His was an extreme case, but we all so often give into a picture of Jesus, sweet, safe, and sanitized, that absolves us from having to do something about it.
1. A Different Jesus: True Moses, True Israel
But Matthew is different. Matthew presents a different Christmas story and a different Jesus. He is barely done mentioning the birth of Jesus when he starts mentioning the politics of Jesus’ day. It says the people were ruled by King Herod. Herod was a tyrant. Herod was not ethnically a Jew, but he claimed to be a faithful Jew for political purposes, nor did he have a royal lineage.
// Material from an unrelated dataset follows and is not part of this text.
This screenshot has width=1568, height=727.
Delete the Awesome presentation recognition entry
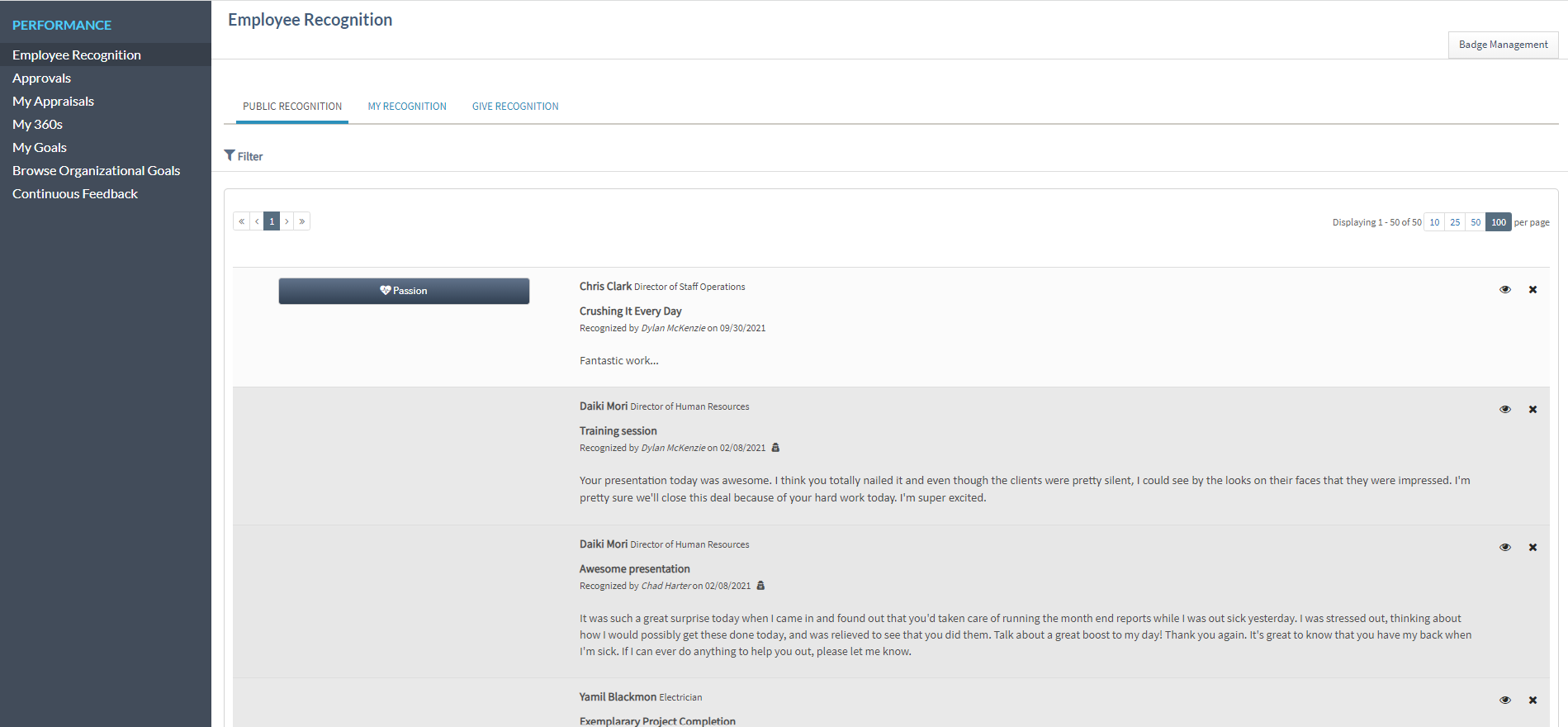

His mother was from Arabia, and his father was an Edomite who found favor with Rome because Rome wanted a puppet king over these lands. Herod remained in power because he was very good at squeezing the people for more tax money to fund the imperial war machine, and he was absolutely ruthless at dealing with any threat to his power. In fact, he killed several close relatives who he thought might challenge his power.
Yet, a group of wise men from the east show up at his door wondering where the new king of the Jews is because a certain star sign has risen. Herod’s title was king of the Jews. You can imagine today’s ambassadors showing up to the White House asking the President, “Hey, we are here to honor your country’s new and true President. Where is he?” Yes, the messiah is political, just not in the way earthly politics want him to be.
Herod tries to trick and scheme, then intimidate and murder his way to stay in power, but God whispers in the dreams of the wise men and of Joseph, and both get out of Bethlehem before it is too late.
Matthew says that the holy family fled the massacre to go to Egypt and that they returned home years later when Herod was dead, coming to reside in Nazareth.
By doing this, Matthew’s story makes two subtle references here that tell us who Jesus is.
Who do we know in the Old Testament that had to escape the slaughter of infants? Moses the man who gave the Jewish people the law. In Matthew’s time, Christians are being attacked because their radical way is seen as a betrayal of the Jewish law, yet here, Matthew wants to say that Jesus is not only like Moses, Jesus is the true Moses. Jesus is showing us the true way to be faithful to God. And so, Jesus says in Matthew, “I have not come to abolish the law but to fulfill it.”
Second, who in the Old Testament came out of Egypt? Israel did. God’s people did. Matthew says that these things were done to fulfill what the prophet said, “Out of Egypt I called my son.” That is a scripture from the prophet Hosea, and if you look at it, Hosea is talking about the people of Israel as God’s child, and Matthew sees this as pointing to Jesus. Again, as Jewish Christians in Matthew’s time were persecuted and excommunicated from their families and friends for worshiping Jesus, Matthew says that Jesus is the true Israel. What God was longing to do with his people, a people set to be a redeeming presence to bless the rest of the world, God is fulfilling this first and foremost through Jesus and Jesus’ way. This is what God’s people are meant to be like.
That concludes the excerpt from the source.